3. Alvaro - Pasar Malam

Start from the beginning
                                    

“Gue seneng lo udah bisa senyum lagi pas bareng Revi”

Aku masih saja mematung. Lidahku kelu. Bahkan, aku tak tau akan menjawab ucapan Daniel bagaimana. Jujur, selama di Jepang aku tak pernah sama sekali mengingat tentang Naira. Mengapa saat berada di Indonesia ingatanku soal Naira kembali? Seolah aku membuka plester luka yang belum kering, menimbulkan rasa sakit itu muncul kembali.

Seseorang menggandeng lenganku. Membuatku tersadar dari lamunanku. Melihat ke sisi kiriku dan mendapati Revita sedang tersenyum tulus kepadaku. Aku mengerti arti senyuman dan tatapannya itu. Dia sedang mencoba menenangkanku.

“Anak-anak rencana mau ke pasar malem. Kamu mau ikut?” tanyanya

“Kamunya mau ikutan nggak?” tanyaku sambil tersenyum

“Supirnya kan kamu. Well, aku sih ngikut pak supir aja” jawabnya seranya mengedikkan bahu

“Sial! Aku bukan supirmu” jawabku sambil mengacak rambutnya

“Alvaaaaa, ish! Susah tau natanyaa” rajuknya

“Well, lets do something fun” jawabku sambil merangkulnya

“Tapi—“ dia menatapku ragu “Ada Naira sama—Jovan”

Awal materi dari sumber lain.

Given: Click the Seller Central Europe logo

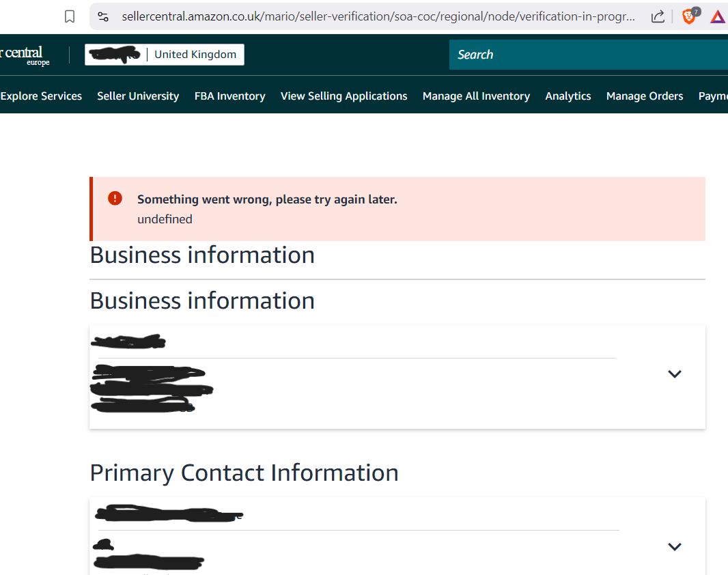Looking at the screenshot, I should 25,56.
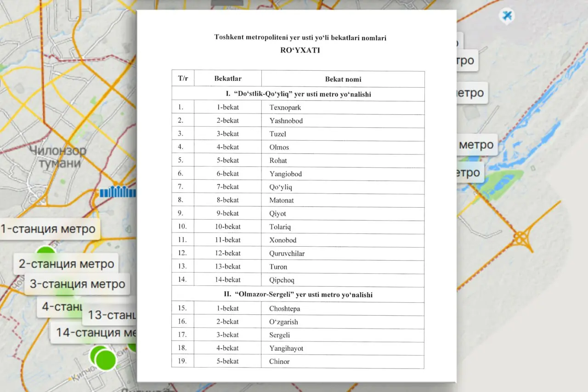Click the airport plane icon on the map

tap(507, 16)
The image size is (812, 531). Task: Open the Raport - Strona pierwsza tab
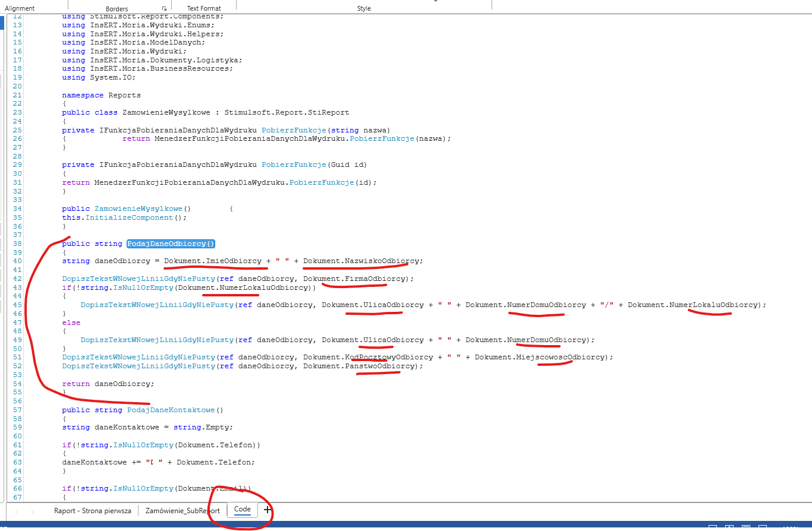coord(92,511)
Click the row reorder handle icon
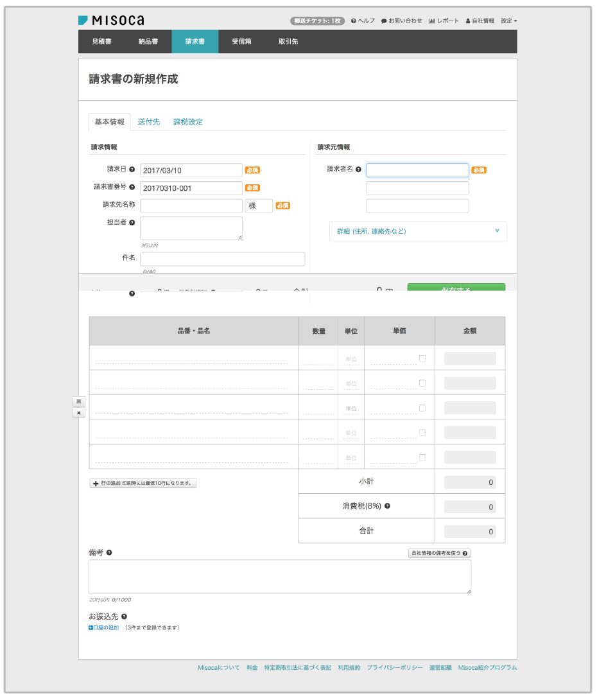The image size is (597, 700). (x=79, y=401)
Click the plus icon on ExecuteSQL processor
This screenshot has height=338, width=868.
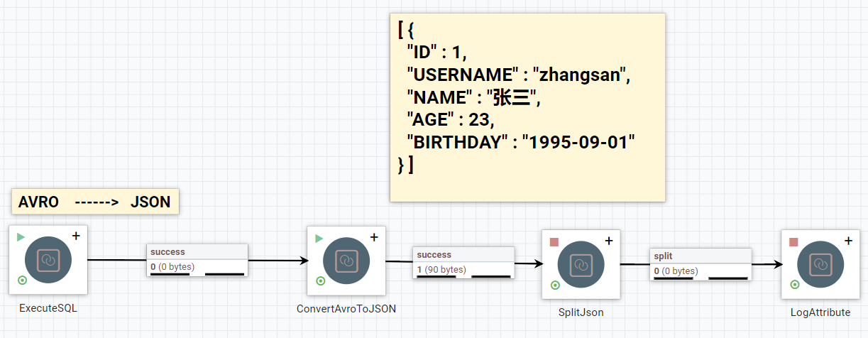[x=76, y=236]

“Terus? Kita ke pasar malem buat seneng-seneng kan?” jawabku berusaha menghilangkan rasa keterkejutanku

“Nggak usah sok kuat!” ujarnya seraya menyikut perutku

“Nggak usah sok tau” jawabku seraya membawanya untuk berkumpul kembali bersama anak-anak.

Well, aku harus kuat. Setidaknya di depan Revita. Bagaimanapun aku tak ingin dia ikutan sedih melihatku sedih juga. Bukan apa-apa, saat di Jepang aku pernah terkena demam, dan dia selalu menyalahkan dirinya karena tak memperhatikanku lebih, membuatku harus membuatnya percaya bahwa sakitku saat itu adalah murni kesalahanku yang berhujan-hujanan padahal aku membawa payung di dalam tasku. Hingga akhirnya, Revita membolos kuliah hanya untuk merawatku.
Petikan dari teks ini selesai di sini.